Upload the kaggle.json file which is available in Kaggle

In [None]:
import os
import shutil

# Create the .kaggle directory
os.makedirs('/root/.kaggle', exist_ok=True)

# Now copy the kaggle.json file to the .kaggle folder
shutil.copy('/content/kaggle.json', '/root/.kaggle/kaggle.json')

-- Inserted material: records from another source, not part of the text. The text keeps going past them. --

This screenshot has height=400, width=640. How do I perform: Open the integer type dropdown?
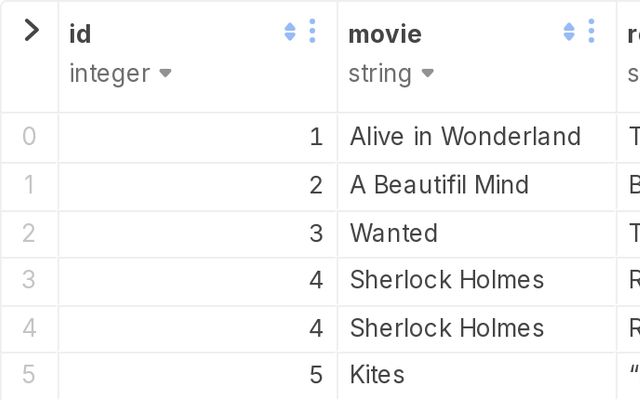pyautogui.click(x=166, y=73)
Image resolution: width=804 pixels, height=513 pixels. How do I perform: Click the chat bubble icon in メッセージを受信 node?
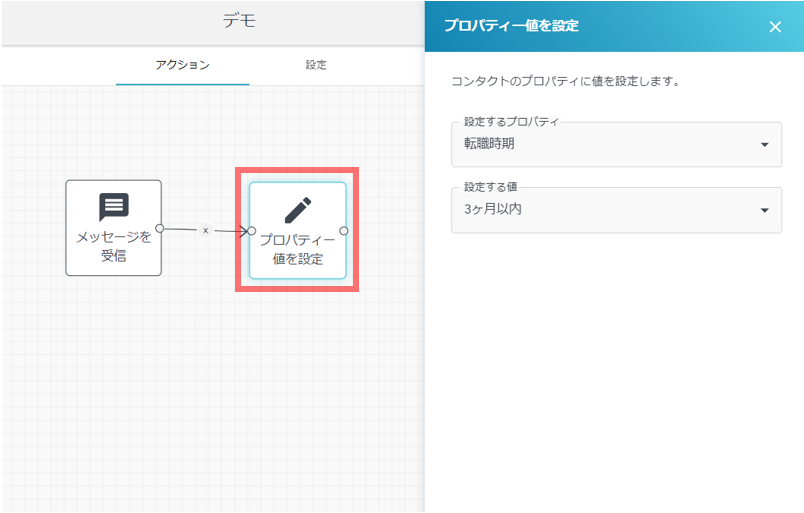pyautogui.click(x=114, y=207)
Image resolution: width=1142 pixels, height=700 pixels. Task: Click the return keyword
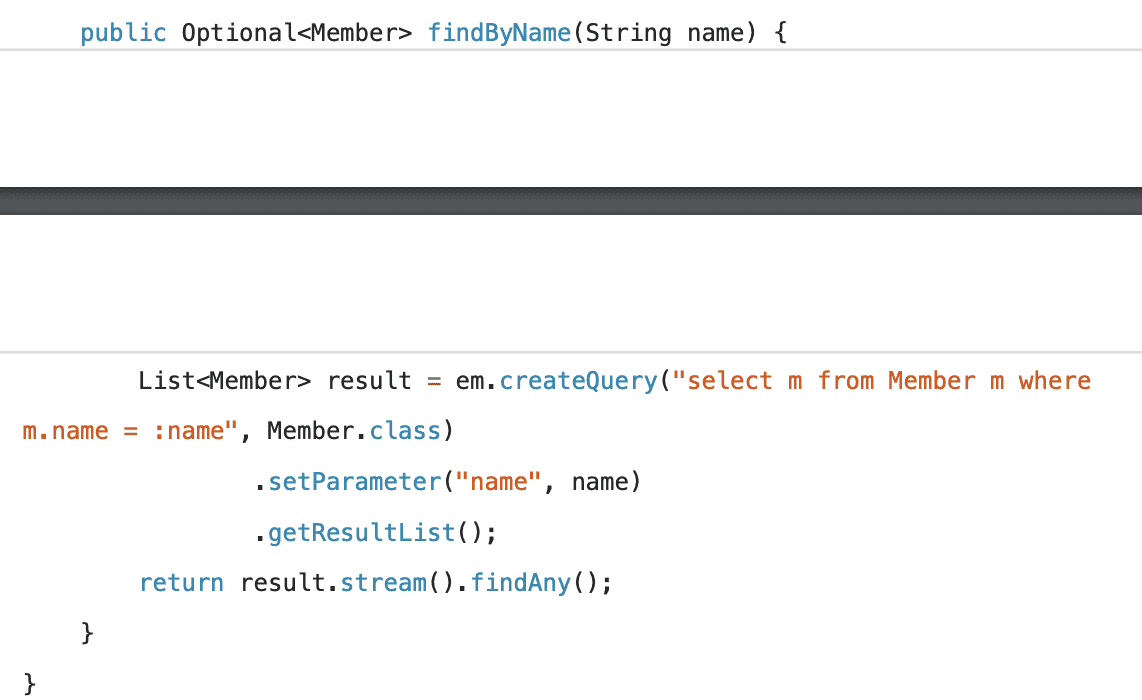181,582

'/root/.kaggle/kaggle.json'

In [None]:
! kaggle datasets download -d uciml/sms-spam-collection-dataset  # Dowload the dataset

Dataset URL: https://www.kaggle.com/datasets/uciml/sms-spam-collection-dataset
License(s): unknown
Downloading sms-spam-collection-dataset.zip to /content
  0% 0.00/211k [00:00<?, ?B/s]
100% 211k/211k [00:00<00:00, 69.2MB/s]


Unzip the Dataset for further processing

In [None]:
import zipfile
# Replace 'your_zip_file.zip' with the actual path to your zip file
with zipfile.ZipFile('/content/sms-spam-collection-dataset.zip', 'r') as zip_ref:
    zip_ref.extractall('extracted_files') # Replace 'extracted_files' with desired extraction location

---

## Step : 2

### Cleaning the Dataset

In [None]:
import pandas as pd

In [None]:
df = pd.read_csv('/content/extracted_files/spam.csv',encoding='latin-1')

In [None]:
df.shape

(5572, 5)

In [None]:
df.columns

Index(['v1', 'v2', 'Unnamed: 2', 'Unnamed: 3', 'Unnamed: 4'], dtype='object')

In [None]:
df.drop(['Unnamed: 2','Unnamed: 3','Unnamed: 4'],axis=1,inplace=True)

In [None]:
df.head()

Unnamed: 0,v1,v2
0,ham,"Go until jurong point, crazy.. Available only ..."
1,ham,Ok lar... Joking wif u oni...
2,spam,Free entry in 2 a wkly comp to win FA Cup fina...
3,ham,U dun say so early hor... U c already then say...
4,ham,"Nah I don't think he goes to usf, he lives aro..."


In [None]:
df['label'] = df['v1']
df.drop('v1',axis=1,inplace=True)

In [None]:
df['text'] = df['v2']
df.drop('v2',axis=1,inplace=True)

In [None]:
df.head()

Unnamed: 0,label,text
0,ham,"Go until jurong point, crazy.. Available only ..."
1,ham,Ok lar... Joking wif u oni...
2,spam,Free entry in 2 a wkly comp to win FA Cup fina...
3,ham,U dun say so early hor... U c already then say...
4,ham,"Nah I don't think he goes to usf, he lives aro..."


In [None]:
df.isna().sum()  #Counting the NaN values in columns

Unnamed: 0,0
label,0
text,0


In [None]:
df['label'].value_counts()

Unnamed: 0_level_0,count
label,Unnamed: 1_level_1
ham,4825
spam,747


---

## Step : 3

### Preprocessing

In [None]:
import nltk
nltk.download('stopwords')  # Dowloading the stopwords pack

from nltk.corpus import stopwords  # Importing stopwords
import re  # Importing regular expression
stop = stopwords.words('english') # Collecting all stopwords and assigned to stop

[nltk_data] Downloading package stopwords to /root/nltk_data...
[nltk_data]   Unzipping corpora/stopwords.zip.


In [None]:
def clean_text(text):
    text=text.lower() #Converting into lower case
    text=re.sub('[^a-zA-Z]', ' ', text)
    text=text.split()
    text = [word for word in text if word not in stop]  #Collecting the non-stop words
    text=' '.join(text)   #adding the stopwords
    return text  #returning the text

In [None]:
df['text']= df['text'].apply(clean_text)

In [None]:
from sklearn.preprocessing import OneHotEncoder

# Assuming 'df' is your DataFrame and 'label' is the column you want to one-hot encode
encoder = OneHotEncoder(handle_unknown='ignore', sparse_output=False)  # sparse=False for dense output
encoded_labels = encoder.fit_transform(df[['label']])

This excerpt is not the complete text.